Is it Really a Test Set?
Best Practice
We've done it! After much stressing, finagling, maybe even praying, we've finally gotten a good score on our holdout test set. This was particularly difficult because of our small sample size, but after so many tries, we did it! All that stratifying, quantifying, and optimizing to get the right distributions, weights, and initial conditions has finally paid off.
Or has it?
A single word above betrays a hidden, pernicious, and fundamental flaw in our approach to getting a generalizeable and useful classification algorithm.
"Finally".
After all our efforts to get a "good" score on our holdout test, what was our mistake? We allowed the test results to influence our methods.
"No no," we reflect, "that's not true. We had the right splits; a training set, a validation set, and a test set. We even stratified by patient and location, so that each location and patient was only seen within their respective dataset" (the training, validation, or testing sets respectively). "How could our test dataset result have influenced our optimization methods?"
It's true that those and other best practices all help achieve better good results while also increasing confidence that your results will generalize. That said, any time we allow feedback to make it's way into the system based on some result, you immediately begin to fit to that feedback. This is particularly pernicious if, as also mentioned earlier, we have a small dataset.
This becomes a hidden and viscious problem when that feedback is coming from our test set, as the aim of a holdout test set is to receive no feedback into our system. We only get a true measure of a model's generalizeability on true holdout test sets, where they have been withheld throughout the entire optimization and feedback process.
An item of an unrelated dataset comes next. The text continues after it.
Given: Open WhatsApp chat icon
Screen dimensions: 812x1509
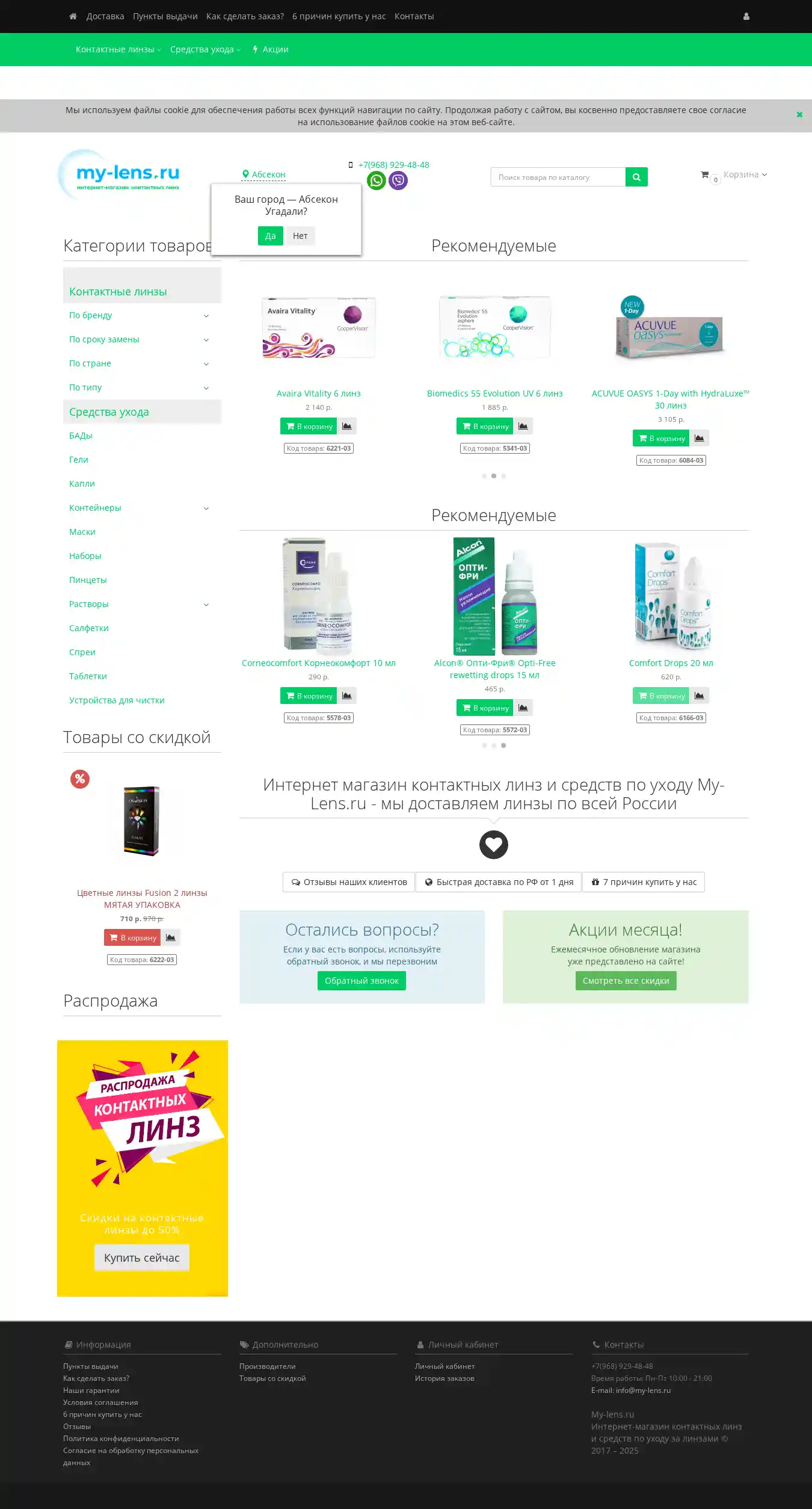Looking at the screenshot, I should pos(377,181).

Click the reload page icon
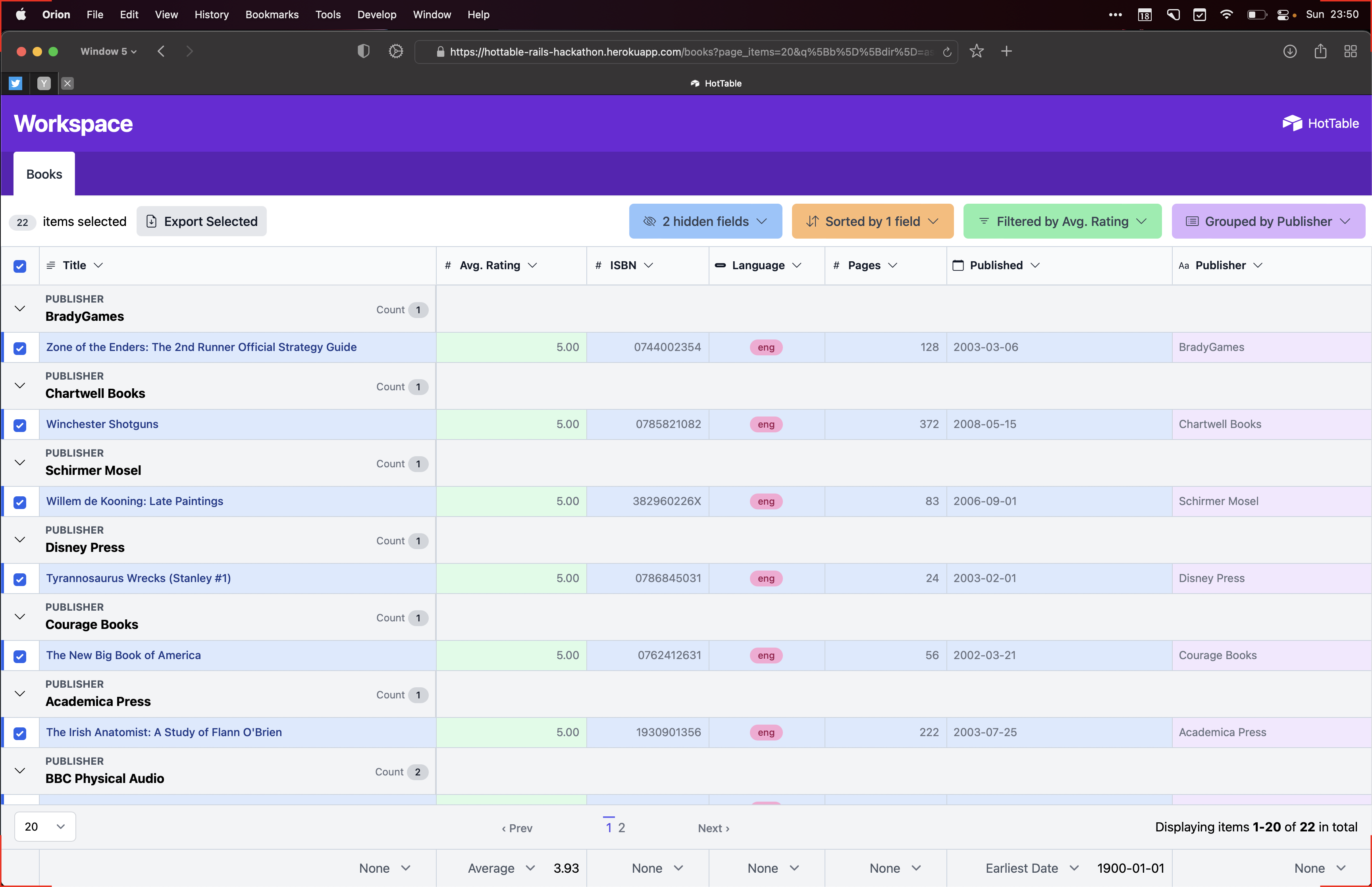947,52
"But, the test set isn't affecting the hyperparameter search, how is it providing feedback into our system?" Unfortunately, if, after seeing the test set results, we then go back and influence the system in some way, it's providing feedback through us. If we have any sway in how the dataset is handled, preprocessed, or provided to the model, and changes are applied to that system in response to any results, we propagate change through our model and begin fitting to those results. Only the very first time we received results from our "holdout" test set did we get an actual measure of our model's generalizability.
Finally?
I harped on the word "finally" earlier because it has a subtle implication that there has been many feedback loops where we saw the test results, got frustrated that it wasn't where we wanted it to be, and subsequently influenced the system. The more the results of a test influence our model training system, the more our model is fit to those data.
Yes, there are best practices to try and mitigate this, but when we allow the results from our test set to, through us, influence the system, we "train to the test" with each feedback loop. In the end this isn't that harmful to the training process, unless we we need to effectively measure generalizeability, which is usually the point of the "holdout" test set. The answer to the question "am I fitting to the test set?" isn't black and white, but treat it like another training loop. The training set is "fit" to the training dataset because it often iterates over the entire datasets tens, hundreds, or even thousands of times. Allowing the test-result feedback to the system once or twice is going to be less of a problem than, say, a dozen times.
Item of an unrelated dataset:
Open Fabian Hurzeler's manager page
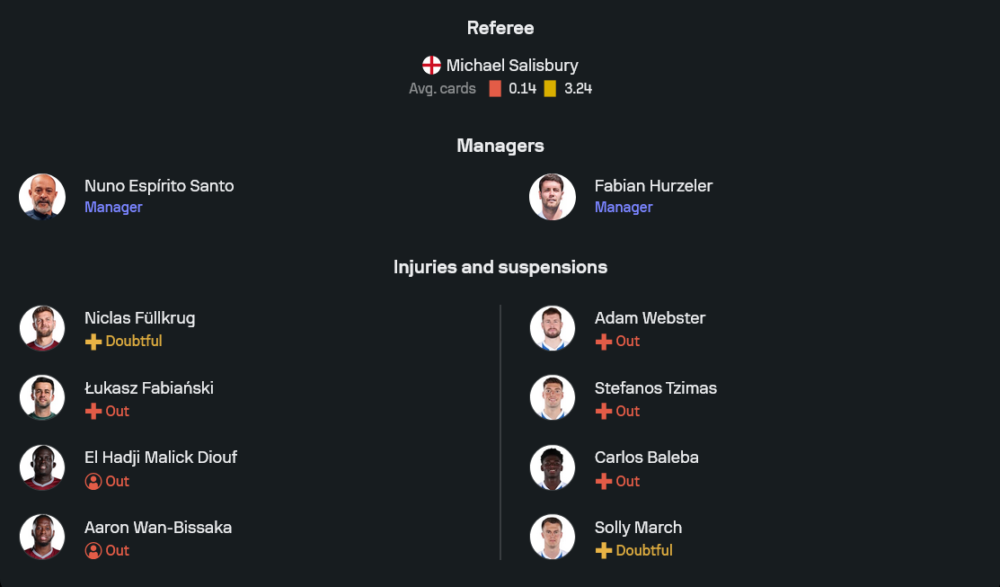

The solution? An easy answer would be to say "well, just have another test set that we hold out the entire time!" Sure, but what if our results are good up until that test, after which they fail again? Do we say, "awe, bummer, it's not going to generalize", then go live on a farm? No, we are paid to do this, will likely allow that result to feedback to our system and try and improve the predictions.
So the cycle continues.
There are two takeaways I see from this mental model:
We should be wary if we are having a hard time getting our model to converge to good results on our test set, especially if the training and validation set results are good. Even if it eventually gives good test set results, that initial difficulty (when the training and validation are good, but the test set isn't) is an indicator that the results likely will not generalize beyond the distributions we have at hand.
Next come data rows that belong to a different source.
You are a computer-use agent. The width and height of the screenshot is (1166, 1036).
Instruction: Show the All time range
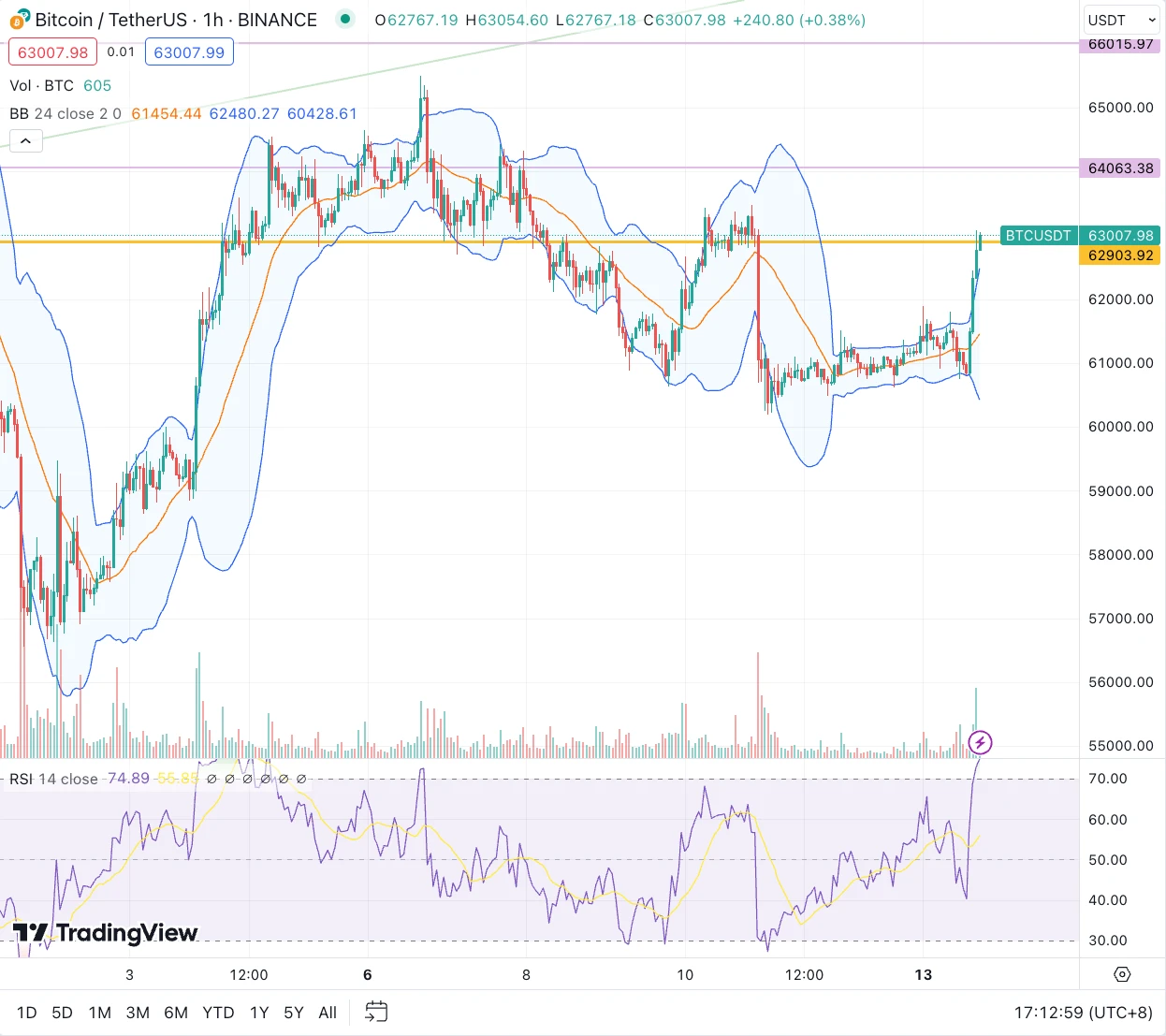tap(328, 1013)
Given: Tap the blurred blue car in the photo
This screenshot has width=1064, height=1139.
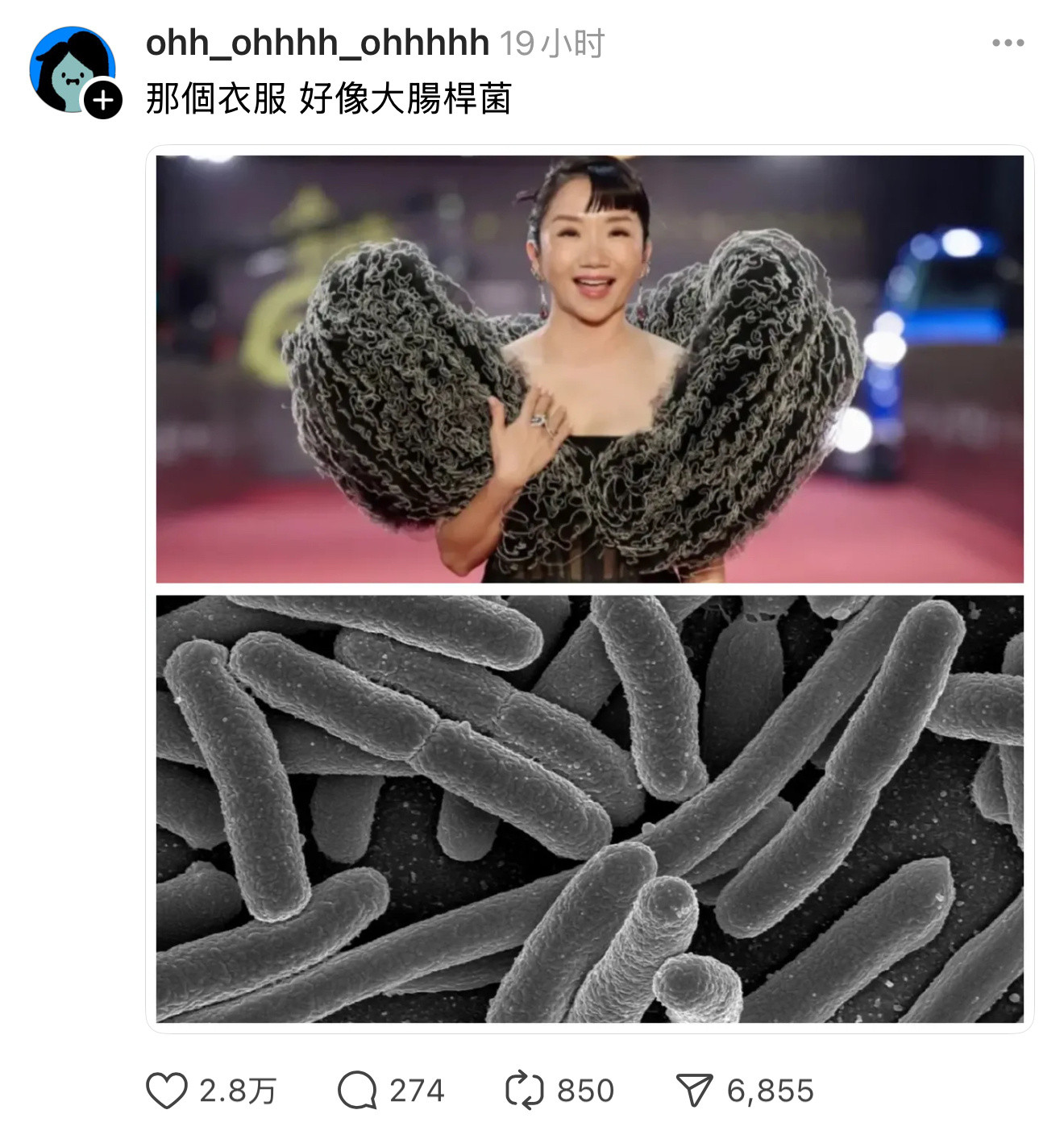Looking at the screenshot, I should (935, 347).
For each dataset split, the "fitting" process is a function of how many times we let results feed back into the training system to alter that system somehow. We only know that the model generalizes when we see it consistently perform well on data that hasn't influenced the training system at all.
During some of my consulting I've worked to develop models for some large pharma companies. How did they evaluate that our team knew what we were doing? By witholding an entire dataset that they alone had access to, which they would use on our model once we finished the training process. Our team succeeded in part because we went out of our way to seek out a totally separate target dataset beyond what the pharma company had provided to us. This external dataset was crucial because we needed to know that our data generalized beyond what we were given. In the end, we passed.